Pr Amath Ndiaye : protéger les banques de l’UMOA pour préserver l’économie sénégalaise

Le Plan de Traitement de la Dette du Sénégal et l’accord conclu avec le FMI ne doivent pas être réduits à une opération destinée à sauver les banques régionales au détriment des populations. La protection des banques de l’UMOA est aussi présentée comme un enjeu pour l’économie sénégalaise.

Les banques de l’Union détiennent des titres de dette sénégalais libellés en FCFA. Une restructuration brutale des bons du Trésor assimilables (BAT) et des obligations assimilables du Trésor (OAT) pourrait les fragiliser.

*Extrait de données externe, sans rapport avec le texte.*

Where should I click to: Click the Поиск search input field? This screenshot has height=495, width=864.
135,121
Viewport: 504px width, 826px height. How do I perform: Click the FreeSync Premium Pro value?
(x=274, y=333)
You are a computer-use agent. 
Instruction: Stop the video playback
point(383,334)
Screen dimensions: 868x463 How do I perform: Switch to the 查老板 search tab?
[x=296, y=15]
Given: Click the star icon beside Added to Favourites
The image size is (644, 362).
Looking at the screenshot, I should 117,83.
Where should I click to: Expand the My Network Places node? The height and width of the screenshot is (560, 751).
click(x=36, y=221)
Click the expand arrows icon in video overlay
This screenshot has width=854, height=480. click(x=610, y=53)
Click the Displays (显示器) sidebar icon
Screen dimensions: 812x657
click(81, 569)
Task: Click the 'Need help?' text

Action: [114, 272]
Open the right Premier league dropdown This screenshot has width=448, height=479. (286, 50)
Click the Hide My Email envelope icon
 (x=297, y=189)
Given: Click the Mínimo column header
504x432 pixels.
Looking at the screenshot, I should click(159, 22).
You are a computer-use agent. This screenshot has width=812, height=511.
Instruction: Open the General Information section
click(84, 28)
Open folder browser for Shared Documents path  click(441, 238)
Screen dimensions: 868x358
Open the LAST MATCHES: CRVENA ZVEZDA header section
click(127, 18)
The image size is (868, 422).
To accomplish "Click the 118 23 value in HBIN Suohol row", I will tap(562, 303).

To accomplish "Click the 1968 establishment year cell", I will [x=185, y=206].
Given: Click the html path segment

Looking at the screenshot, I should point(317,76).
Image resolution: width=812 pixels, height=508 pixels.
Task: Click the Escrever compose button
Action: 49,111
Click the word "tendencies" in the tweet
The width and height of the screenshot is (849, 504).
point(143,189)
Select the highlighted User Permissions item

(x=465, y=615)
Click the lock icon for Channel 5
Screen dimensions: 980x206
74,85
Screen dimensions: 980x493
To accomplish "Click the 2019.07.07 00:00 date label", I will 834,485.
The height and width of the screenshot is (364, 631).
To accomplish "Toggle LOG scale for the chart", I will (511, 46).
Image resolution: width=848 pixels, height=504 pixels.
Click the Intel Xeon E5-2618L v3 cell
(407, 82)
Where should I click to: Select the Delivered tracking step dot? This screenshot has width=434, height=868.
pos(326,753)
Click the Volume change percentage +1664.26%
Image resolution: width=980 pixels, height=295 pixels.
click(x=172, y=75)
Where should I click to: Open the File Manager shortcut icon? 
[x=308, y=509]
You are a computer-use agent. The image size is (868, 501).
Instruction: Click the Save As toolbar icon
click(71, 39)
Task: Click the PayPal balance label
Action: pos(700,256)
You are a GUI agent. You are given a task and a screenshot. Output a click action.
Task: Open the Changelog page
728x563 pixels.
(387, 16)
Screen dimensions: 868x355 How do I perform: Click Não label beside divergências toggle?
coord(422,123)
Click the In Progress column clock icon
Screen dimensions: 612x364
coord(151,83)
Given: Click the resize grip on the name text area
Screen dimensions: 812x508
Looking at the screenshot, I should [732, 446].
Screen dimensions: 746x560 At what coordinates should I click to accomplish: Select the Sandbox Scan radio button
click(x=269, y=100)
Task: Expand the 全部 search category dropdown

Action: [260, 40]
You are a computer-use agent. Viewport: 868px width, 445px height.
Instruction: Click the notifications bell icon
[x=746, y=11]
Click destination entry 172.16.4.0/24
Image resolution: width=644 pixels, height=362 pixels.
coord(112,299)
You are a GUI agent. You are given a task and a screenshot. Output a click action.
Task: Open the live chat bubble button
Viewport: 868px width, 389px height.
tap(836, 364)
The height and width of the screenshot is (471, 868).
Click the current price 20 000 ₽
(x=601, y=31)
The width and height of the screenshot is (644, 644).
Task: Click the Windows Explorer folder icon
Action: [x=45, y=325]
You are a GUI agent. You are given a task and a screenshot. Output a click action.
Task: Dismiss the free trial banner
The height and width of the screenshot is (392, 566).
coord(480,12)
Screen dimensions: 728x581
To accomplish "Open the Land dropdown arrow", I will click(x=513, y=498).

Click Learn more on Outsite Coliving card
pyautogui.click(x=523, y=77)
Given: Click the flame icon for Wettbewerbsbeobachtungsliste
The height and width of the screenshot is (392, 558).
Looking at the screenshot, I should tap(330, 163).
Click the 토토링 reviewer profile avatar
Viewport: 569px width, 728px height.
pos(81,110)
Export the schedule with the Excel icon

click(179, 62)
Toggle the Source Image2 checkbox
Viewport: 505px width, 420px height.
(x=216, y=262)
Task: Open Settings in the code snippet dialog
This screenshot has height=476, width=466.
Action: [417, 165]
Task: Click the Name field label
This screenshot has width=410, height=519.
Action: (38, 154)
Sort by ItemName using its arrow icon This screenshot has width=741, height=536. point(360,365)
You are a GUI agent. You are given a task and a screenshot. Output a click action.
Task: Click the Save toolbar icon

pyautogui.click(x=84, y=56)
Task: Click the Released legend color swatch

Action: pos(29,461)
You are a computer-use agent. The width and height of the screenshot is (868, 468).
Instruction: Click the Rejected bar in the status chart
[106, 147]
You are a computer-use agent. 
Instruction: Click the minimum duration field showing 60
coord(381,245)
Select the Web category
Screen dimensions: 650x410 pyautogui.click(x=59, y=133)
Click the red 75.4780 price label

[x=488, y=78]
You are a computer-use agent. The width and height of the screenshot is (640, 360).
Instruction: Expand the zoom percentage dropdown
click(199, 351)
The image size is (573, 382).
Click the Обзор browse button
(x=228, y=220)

Selon cette analyse publiée par EMedia, une telle situation risquerait de réduire les financements accordés aux entreprises et aux ménages, de freiner l’investissement, d’aggraver le chômage et d’accroître la pauvreté.

Le système financier régional a aussi permis à l’État sénégalais de mobiliser l’épargne de l’UMOA lorsque l’accès aux marchés internationaux était pratiquement fermé. Des milliers de milliards de francs CFA ont ainsi été levés grâce à ce marché intégré. L’enjeu consiste donc à répartir l’effort entre l’État et les différentes catégories de créanciers, sans opposer les établissements bancaires aux citoyens.

Un choc sur les banques régionales ajouterait une crise bancaire à la crise de la dette. Dans un autre développement, l’accord Sénégal-FMI prévoit 1 243 milliards de francs CFA sur trois ans via la Facilité élargie de crédit, tandis que le gouverneur de la BCEAO, Jean-Claude Kassi Brou, l’a qualifié de « signal fort » pour la stabilité de l’UEMOA le 9 septembre 2026.

La réflexion est signée Pr Amath Ndiaye, enseignant à la FASEG-UCAD.